Use these data to answer the questions below.
a) Create one box and whisker plot comparing the distribution of the IQF scores for the two groups of children. Does there appear to be a significant difference between IQ scores for the two groups?
b) As discussed in Session 1, an outlier can be considered any observation that exceeds the value of Q3 + 1.5xIQR and Q1 – 1.5xIQR. Using this definition of an outlier, how many outliers exist in the IQR data (ignore groups)? Show your calculations.

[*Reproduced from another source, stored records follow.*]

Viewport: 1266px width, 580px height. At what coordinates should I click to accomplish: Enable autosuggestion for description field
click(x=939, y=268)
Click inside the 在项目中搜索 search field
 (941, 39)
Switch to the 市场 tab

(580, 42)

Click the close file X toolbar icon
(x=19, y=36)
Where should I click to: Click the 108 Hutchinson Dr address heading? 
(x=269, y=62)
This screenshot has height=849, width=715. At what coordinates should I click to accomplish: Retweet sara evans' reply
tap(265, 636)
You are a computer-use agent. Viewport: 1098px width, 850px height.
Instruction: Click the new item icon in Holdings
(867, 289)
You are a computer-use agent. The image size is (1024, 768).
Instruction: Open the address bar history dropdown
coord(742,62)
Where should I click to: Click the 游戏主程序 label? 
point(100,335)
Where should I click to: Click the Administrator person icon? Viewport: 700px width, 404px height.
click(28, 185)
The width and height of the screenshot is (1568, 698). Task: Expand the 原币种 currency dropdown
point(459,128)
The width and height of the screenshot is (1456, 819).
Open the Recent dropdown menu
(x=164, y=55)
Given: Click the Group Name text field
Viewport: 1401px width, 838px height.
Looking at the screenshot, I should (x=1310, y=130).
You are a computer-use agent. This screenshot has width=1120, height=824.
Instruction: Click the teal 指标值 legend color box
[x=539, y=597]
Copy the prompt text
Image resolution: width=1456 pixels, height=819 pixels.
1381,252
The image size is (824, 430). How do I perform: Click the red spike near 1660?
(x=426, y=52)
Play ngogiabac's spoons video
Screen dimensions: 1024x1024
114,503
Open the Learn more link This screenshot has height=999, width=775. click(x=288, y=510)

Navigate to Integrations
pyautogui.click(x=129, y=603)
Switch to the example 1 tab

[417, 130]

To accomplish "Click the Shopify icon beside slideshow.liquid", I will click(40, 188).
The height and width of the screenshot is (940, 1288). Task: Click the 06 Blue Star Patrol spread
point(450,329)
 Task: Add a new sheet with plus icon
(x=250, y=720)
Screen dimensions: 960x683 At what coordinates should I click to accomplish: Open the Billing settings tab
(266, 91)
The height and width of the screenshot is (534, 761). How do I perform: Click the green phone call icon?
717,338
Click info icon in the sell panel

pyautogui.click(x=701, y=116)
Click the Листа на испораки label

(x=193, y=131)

4. Determine the data types or measurement scales for the following:
a) Determine whether the following variables are discrete or continuous:
i. Length of stay for hospitalizations (in days):
ii. Any emergency department visit in last 6 months (Yes/No):
iii. HbA1c level (in %):
iv. Height (in cm):
v. Concentration of mercury in the blood (ug/L):
vi. Pulse rate (beats per minute):
vii. Temperature (degrees Celsius):
viii. Pain scale (0-9):
ix. Grade level (A+, A, A-,…C-):
x. Diabetes ‘cut-off’ (non-diabetes-fasting glucose < 110 mg/dL, diabetic – fasting glucose ≥ 110 mg/dL):
xi. Number of missing teeth:
xii. Arm length (cm):
b) Determine whether the following variables are nominal, ordinal, interval or ratio:
i. Ethnicity (e.g., German, Italian, Iranian):
ii. Temperature (degrees Kelvin):
iii. Ph level (degree of acidity in a solution):
iv. Satisfaction rating (strongly like, like,…strongly dislike):
v. Income (in dollars):
vi. Cause of death (injury, chronic illness, infection etc.):
vii. BMI category (underweight, normal, overweight, obese):
viii. Fasting glucose level (mg/dL):
ix. Socio-economic status (low, middle, upper):
x. Blood group (e.g., A, B, AB):
xi. Disease symptoms (e.g., fever, pain, incontinence):
xii. Disease severity (mild, moderate, severe):
References:
The questions in this tutorial assignment were adapted from practice questions and companion data sets from Chapter 2 of the textbook by Rosner, B. (2011). Fundamentals of Biostatistics, 7th Edition. Brooks/Cole Cengage Learning, Boston, MA.